TRY IT ▸ Only the line containing "[Descubre el Instagram" and the lines after it, through the end of the data below, are to be returned, each exactly as it stands.

INFORMATION SHOWN ▸

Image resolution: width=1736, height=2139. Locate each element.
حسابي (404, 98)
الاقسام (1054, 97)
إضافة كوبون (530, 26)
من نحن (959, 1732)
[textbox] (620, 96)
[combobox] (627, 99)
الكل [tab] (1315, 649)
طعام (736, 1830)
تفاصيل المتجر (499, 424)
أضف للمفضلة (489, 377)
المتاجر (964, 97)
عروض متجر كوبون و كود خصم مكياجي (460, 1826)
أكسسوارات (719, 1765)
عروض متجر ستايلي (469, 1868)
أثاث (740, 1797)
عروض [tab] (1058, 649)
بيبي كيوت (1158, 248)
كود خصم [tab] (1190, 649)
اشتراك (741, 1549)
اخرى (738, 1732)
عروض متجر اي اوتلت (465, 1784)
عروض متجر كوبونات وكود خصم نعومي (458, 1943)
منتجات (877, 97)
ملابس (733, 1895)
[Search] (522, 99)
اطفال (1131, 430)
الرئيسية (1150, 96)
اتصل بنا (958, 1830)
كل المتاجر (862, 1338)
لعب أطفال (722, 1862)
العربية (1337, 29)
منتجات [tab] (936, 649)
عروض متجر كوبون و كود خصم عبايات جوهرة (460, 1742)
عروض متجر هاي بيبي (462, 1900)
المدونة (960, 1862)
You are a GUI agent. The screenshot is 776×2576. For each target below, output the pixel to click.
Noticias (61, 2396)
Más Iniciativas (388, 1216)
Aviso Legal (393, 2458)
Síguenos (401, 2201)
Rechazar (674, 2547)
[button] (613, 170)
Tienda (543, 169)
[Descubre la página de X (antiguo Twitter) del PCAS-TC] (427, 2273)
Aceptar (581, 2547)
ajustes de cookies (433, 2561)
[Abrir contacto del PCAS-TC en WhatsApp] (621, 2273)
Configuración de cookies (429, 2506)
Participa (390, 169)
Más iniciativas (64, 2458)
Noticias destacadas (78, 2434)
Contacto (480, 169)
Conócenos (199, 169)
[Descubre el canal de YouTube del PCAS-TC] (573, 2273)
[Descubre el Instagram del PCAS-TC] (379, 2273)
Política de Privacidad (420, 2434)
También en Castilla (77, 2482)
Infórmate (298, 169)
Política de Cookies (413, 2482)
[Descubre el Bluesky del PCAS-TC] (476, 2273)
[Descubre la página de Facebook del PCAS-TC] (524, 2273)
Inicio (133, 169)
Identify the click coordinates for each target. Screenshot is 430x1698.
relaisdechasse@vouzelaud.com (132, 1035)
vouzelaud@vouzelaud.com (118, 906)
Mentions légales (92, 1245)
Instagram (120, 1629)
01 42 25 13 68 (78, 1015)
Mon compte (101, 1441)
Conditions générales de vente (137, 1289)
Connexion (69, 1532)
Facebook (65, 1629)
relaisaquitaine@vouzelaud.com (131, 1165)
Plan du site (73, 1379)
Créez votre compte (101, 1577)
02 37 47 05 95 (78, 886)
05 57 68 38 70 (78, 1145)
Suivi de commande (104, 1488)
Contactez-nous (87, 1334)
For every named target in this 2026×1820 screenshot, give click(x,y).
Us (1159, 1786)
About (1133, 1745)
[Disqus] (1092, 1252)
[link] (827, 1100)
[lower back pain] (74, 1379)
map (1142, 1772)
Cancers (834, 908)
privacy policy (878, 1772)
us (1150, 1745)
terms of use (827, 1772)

SOLUTION FOR THIS PROBLEM ▸
[Descubre el Instagram del PCAS-TC] (379, 2273)
Política de Privacidad (420, 2434)
También en Castilla (77, 2482)
Infórmate (298, 169)
Política de Cookies (413, 2482)
[Descubre el Bluesky del PCAS-TC] (476, 2273)
[Descubre la página de Facebook del PCAS-TC] (524, 2273)
Inicio (133, 169)
Identify the click coordinates for each target. Screenshot is 430x1698.
relaisdechasse@vouzelaud.com (132, 1035)
vouzelaud@vouzelaud.com (118, 906)
Mentions légales (92, 1245)
Instagram (120, 1629)
01 42 25 13 68 (78, 1015)
Mon compte (101, 1441)
Conditions générales de vente (137, 1289)
Connexion (69, 1532)
Facebook (65, 1629)
relaisaquitaine@vouzelaud.com (131, 1165)
Plan du site (73, 1379)
Créez votre compte (101, 1577)
02 37 47 05 95 (78, 886)
05 57 68 38 70 (78, 1145)
Suivi de commande (104, 1488)
Contactez-nous (87, 1334)
For every named target in this 2026×1820 screenshot, give click(x,y).
Us (1159, 1786)
About (1133, 1745)
[Disqus] (1092, 1252)
[link] (827, 1100)
[lower back pain] (74, 1379)
map (1142, 1772)
Cancers (834, 908)
privacy policy (878, 1772)
us (1150, 1745)
terms of use (827, 1772)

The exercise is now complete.